• PROMPT: Continue the comment thread about Biden and the steel tariffs from the point where it ends.

• SELECTED TEXT:
Do you have a clue who JohnH is babbling about now? I don’t.
@ JohnH
That’s an interesting observation by you (no sarcasm). Because a lot of commenters here have accused Professor Chinn of being “partisan” in the comments section. This appears to be a criticism of the Biden administration to me, even if one wants to argue it’s mildly worded, it still appears to be a concrete criticism of an administration only about 4 months old. Not the act of a “partisan” economist, but the act of an academic economist who is arguing for the optimal policies (at least from his own view of economic theory, if not the best facts available).
Well, JohnH, for the record at a minimum I think Biden should remove the tariffs on steel, aliminum, and lumber. Probably some of the ones on Chinese products should go too, but that is a more complicated matter.
OTOH, given that autoworkers in Ohio are so effing stupid they cannot even figure out when tariffs hurt them, that certainly does not provide much political incentive for Biden to remove them. And do you support those steel tariffs that damage US autoworker jobs? You have been very keen on how not being sufficiently protectionist has been the big bad thing that all these awful Dems you do not support were failing to do.
JohnH Sadly, protectionist policies are one of the few bipartisan issues out there. The real divide is geographic. Coastal areas tend to be more free trade regardless of political party, although Democrats happen to dominate the coasts for other reasons. Biden’s economic team needs to set him straight on this tariff issue.

• COLLECTED MATERIAL:
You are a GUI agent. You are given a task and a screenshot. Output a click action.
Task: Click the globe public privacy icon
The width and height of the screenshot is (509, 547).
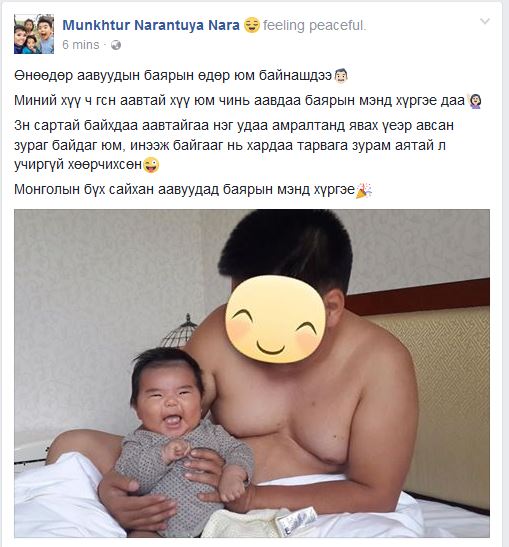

• WRITTEN RESPONSE:
ohio and pennsylvania are still filled with autoworkers and steelworkers, or those who once were employed in those fields. irregardless of party affiliation, most of those folks still believe that cheap foreign imports and labor are what put them out of the job. for their fathers, it was the japanese. for the next generation, it was the koreans and chinese. all it will do is anger those constituents if you reduce the tariffs. if you win ohio and pennsylvania, you win the general election. this is not lost on biden. that is why he is in no rush to remove the tariffs.
Changing policy takes time. Agitating vociferously for policy change can begin on January 20, if not before.There was a big outcry in partisan circles about Trump’s threats to impose tariffs, but a remarkable silence about Biden’s reluctance to remove them. This says to me that those criticising Trump were acting out of partisanship, not principle. Acting out of principle would mean that both Biden and Trump would get their share of criticism.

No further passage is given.